— START OF DOCUMENT EXCERPT —

Have you grown weary of the crisis in Europe?

It has greeted me almost every morning for two years as I turn on CNBC. At least once per month the Eurozone is in dire straits. The PIIGS (Portugal, Ireland, Italy, Greece and Spain) are paying more and more to borrow, and Greece is surviving on traunches of charity doled out by wealthier member nations each quarter.

What is the point?

Greece should have never been in the Eurozone. It cooked the books thinking that the euro would be good for the Greek economy. I guess no one bothered to check the balance sheet (debt to GDP). I am not sure why. The recent elections in France and Greece indicate that austerity is not too popular and that France may attempt to spend its way out of recession. We all know how that works (or doesn't, rather); we are 16 trillion in debt ourselves.

— END OF DOCUMENT EXCERPT —

● TASKS TO CARRY OUT
1. List every country named in the Eurozone commentary.
2. Reproduce the Eurozone commentary starting at "Have you grown" and ending at "nations each quarter.", switching "CNBC" to "the radio".
3. In the Eurozone commentary, how often do wealthier member nations dole out traunches to Greece?

— START OF STORED ROWS —

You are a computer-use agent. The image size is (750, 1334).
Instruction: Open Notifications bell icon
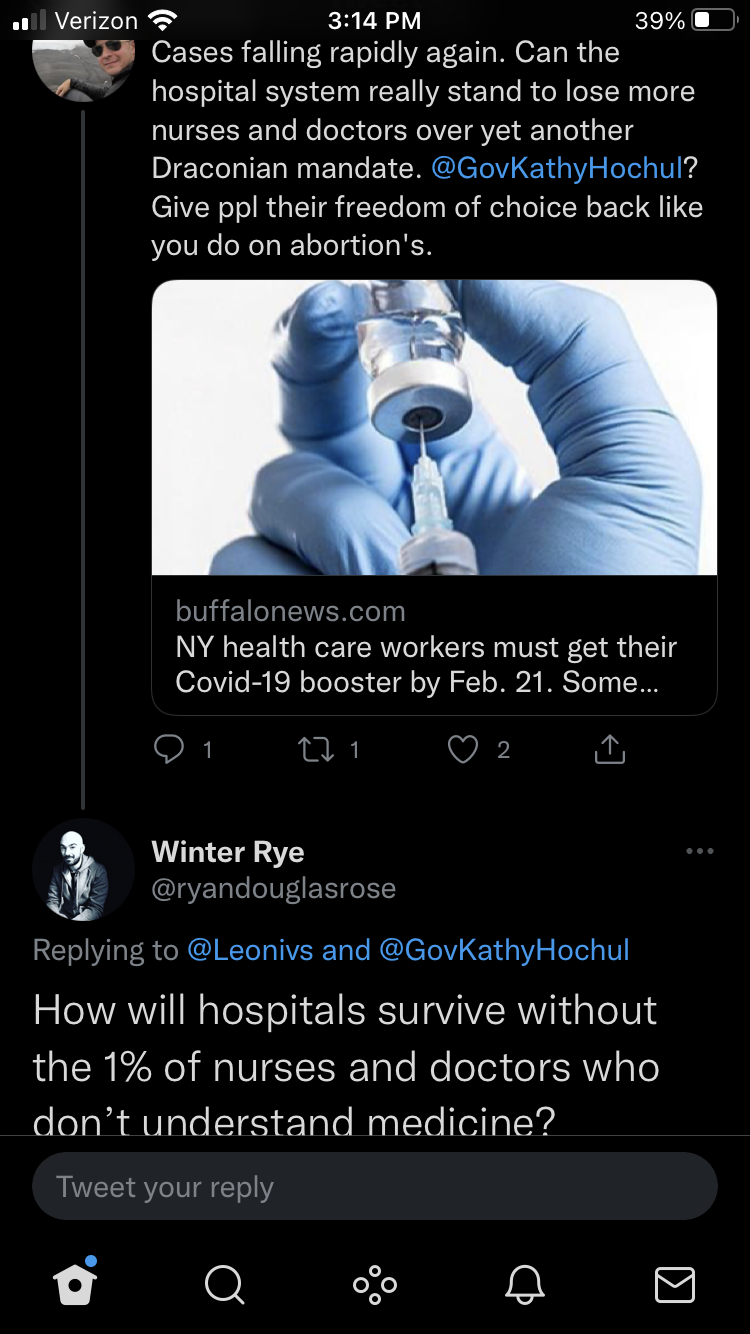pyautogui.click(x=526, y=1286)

— END OF STORED ROWS —
— START OF STORED ROWS —

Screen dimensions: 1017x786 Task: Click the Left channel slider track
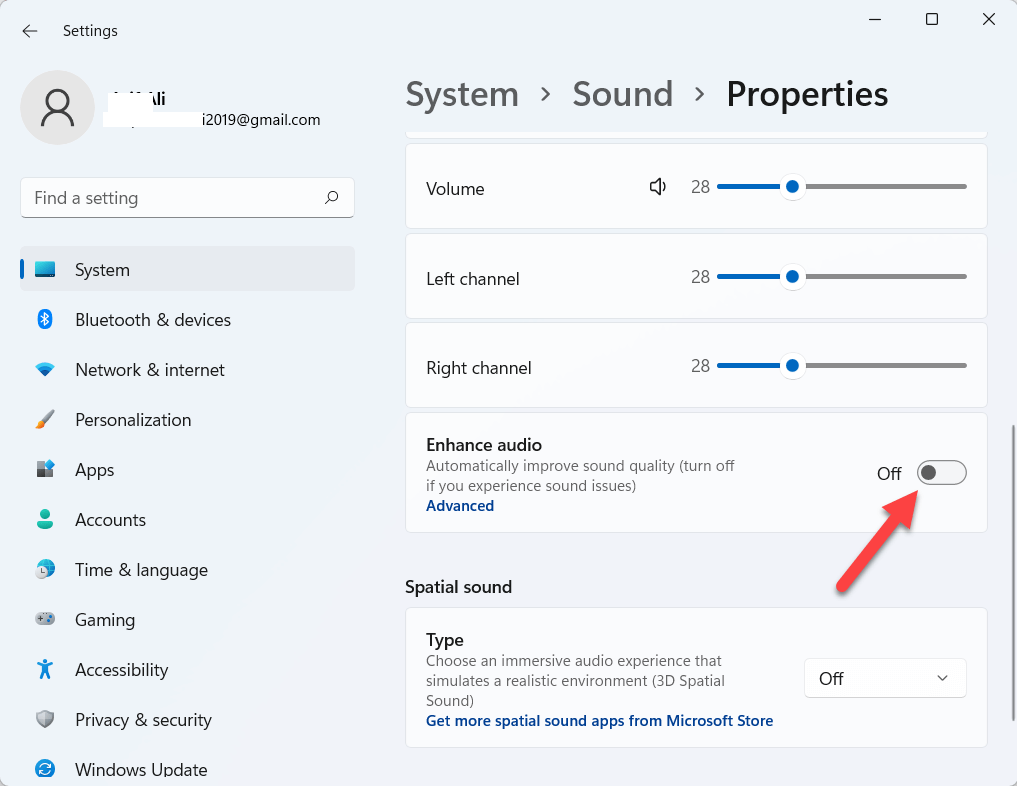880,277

— END OF STORED ROWS —

● ANSWER SET
1. Portugal, Ireland, Italy, Greece, Spain, France

2.
Have you grown weary of the crisis in Europe?

It has greeted me almost every morning for two years as I turn on the radio. At least once per month the Eurozone is in dire straits. The PIIGS (Portugal, Ireland, Italy, Greece and Spain) are paying more and more to borrow, and Greece is surviving on traunches of charity doled out by wealthier member nations each quarter.

3. Each quarter.